Gallery 1 - Gareth Jenkins paintings were developed from urban culture, man made structures, the walls and spaces that went into the make up of our architectonic environment and the aerial view of the roads around it. The structural aspects of the lines are hard and formal but the medium of the paint allows it to be moved around the surface giving it a more fluid appearance. The structure is mounted on a wide support of birch plywood giving it a sculptural form. The minimal and abstract sculptures of Rory Tangney are concerned with their constituent materials, and are increasingly influenced by the constructed environment,- architecture, the public space and the myriad objects which clutter it. The partnership with the paintings of Gareth resonates because of the materials where hard wooden lines are softened by hand moulded plaster and brightly coloured thread randomly placed like a sudden brushstroke.

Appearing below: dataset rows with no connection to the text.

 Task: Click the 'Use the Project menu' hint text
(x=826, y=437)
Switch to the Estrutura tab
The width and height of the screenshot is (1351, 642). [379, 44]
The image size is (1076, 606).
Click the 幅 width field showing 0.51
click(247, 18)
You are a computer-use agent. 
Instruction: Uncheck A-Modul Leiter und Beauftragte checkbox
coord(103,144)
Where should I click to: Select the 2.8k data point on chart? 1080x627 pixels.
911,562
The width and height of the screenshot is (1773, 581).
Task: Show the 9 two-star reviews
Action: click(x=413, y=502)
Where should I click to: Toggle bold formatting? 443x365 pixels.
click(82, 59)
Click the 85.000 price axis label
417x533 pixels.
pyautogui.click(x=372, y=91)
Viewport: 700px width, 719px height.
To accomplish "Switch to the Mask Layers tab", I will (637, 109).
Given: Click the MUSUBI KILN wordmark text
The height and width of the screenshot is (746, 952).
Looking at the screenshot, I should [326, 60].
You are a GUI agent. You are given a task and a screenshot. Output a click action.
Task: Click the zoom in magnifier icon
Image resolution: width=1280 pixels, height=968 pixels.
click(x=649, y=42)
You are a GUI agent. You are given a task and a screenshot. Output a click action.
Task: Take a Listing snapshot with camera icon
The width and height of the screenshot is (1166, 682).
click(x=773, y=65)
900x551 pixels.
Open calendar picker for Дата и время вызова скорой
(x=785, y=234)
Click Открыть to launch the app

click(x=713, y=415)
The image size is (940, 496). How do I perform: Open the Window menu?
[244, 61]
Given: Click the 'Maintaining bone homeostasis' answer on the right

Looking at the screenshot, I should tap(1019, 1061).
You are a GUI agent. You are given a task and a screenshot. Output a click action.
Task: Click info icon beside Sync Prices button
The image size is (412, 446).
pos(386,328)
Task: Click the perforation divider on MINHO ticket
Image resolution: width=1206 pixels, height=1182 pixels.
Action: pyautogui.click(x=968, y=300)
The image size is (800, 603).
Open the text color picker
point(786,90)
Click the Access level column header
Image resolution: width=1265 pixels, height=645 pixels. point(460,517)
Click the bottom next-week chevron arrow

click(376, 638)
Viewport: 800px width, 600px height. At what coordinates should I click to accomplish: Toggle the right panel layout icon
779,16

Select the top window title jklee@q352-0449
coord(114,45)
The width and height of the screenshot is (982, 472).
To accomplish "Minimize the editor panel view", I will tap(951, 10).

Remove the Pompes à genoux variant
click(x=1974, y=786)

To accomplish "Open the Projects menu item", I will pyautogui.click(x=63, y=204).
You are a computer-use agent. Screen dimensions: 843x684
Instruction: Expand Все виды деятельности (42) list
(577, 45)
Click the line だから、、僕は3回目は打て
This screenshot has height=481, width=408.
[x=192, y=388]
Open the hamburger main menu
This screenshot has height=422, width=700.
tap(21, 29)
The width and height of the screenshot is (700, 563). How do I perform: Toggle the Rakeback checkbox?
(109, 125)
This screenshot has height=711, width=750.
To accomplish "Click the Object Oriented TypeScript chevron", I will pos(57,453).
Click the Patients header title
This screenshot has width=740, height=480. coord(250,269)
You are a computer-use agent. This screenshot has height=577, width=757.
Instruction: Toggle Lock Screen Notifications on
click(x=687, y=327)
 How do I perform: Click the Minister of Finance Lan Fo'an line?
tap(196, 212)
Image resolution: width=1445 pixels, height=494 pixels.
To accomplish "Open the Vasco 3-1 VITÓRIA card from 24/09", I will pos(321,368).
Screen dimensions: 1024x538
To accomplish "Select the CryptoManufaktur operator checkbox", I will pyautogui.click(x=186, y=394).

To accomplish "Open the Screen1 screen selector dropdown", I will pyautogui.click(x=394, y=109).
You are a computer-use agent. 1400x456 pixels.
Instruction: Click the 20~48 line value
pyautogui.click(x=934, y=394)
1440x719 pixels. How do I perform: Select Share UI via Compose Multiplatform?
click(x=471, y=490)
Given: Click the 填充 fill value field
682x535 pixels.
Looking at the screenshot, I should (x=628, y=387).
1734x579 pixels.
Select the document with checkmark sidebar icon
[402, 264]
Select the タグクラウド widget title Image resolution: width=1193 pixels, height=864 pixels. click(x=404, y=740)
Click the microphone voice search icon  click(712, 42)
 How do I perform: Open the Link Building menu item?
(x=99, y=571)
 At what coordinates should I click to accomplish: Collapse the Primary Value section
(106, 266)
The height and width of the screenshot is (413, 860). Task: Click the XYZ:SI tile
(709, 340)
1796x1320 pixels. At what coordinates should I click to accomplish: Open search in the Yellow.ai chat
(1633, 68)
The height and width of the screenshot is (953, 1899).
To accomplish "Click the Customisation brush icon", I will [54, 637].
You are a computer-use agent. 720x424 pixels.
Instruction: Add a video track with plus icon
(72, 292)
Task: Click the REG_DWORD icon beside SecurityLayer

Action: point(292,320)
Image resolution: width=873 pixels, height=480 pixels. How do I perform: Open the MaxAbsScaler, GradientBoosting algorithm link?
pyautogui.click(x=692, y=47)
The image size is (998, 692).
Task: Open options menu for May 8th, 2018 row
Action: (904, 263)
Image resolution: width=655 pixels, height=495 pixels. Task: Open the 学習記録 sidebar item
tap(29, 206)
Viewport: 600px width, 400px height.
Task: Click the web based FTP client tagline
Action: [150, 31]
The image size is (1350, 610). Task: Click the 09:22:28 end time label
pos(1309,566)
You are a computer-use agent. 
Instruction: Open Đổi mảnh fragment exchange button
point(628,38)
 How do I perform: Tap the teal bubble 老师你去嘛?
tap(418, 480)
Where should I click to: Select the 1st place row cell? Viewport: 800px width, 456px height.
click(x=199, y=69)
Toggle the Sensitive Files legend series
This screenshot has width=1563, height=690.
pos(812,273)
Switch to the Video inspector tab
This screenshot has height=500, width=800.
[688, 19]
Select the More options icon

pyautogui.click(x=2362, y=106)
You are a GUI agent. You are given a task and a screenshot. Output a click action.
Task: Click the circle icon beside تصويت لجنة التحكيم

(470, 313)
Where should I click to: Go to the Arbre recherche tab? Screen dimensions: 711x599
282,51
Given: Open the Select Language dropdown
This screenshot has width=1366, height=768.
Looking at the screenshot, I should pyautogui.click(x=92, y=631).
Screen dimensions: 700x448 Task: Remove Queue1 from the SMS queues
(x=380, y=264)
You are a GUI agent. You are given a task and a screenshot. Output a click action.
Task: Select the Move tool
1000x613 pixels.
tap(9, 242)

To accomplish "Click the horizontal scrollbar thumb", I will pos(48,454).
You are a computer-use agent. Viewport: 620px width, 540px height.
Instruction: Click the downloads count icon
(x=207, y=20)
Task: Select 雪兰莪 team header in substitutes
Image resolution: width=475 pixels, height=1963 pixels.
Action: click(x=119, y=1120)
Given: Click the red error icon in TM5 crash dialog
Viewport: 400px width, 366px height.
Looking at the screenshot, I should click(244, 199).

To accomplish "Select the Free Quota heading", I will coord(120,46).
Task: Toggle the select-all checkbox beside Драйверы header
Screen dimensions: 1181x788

Gallery 2 - The work of Ian Charlesworth can best be introduced through its two distinct strands. The first is work consisting of pictorial surfaces marked by a continuous series of black horizontal lines. These lines are made from drawing a candle or burning match across the surface. The second is work developing this mark making in relation to graffiti found in charged urban spaces around Northern Ireland. The works have beautiful, seductive surfaces. The weight and thickness of the wooden blocks also help to convince the viewer that they are dealing with something of significance. - Gavin Murphy from the publication ' from dark passages '. Katharine West is an artist who works primarily in clay. Central to her work are phenomena associated with nature: landscape, seascape and the human body. The objects play with space, light, form and illusion. The notion of the ‘Lacuna’ as an internal space, or suspended void is played with through a series of pieces called ‘Earthed Matter’ and ‘Suspended Matter’.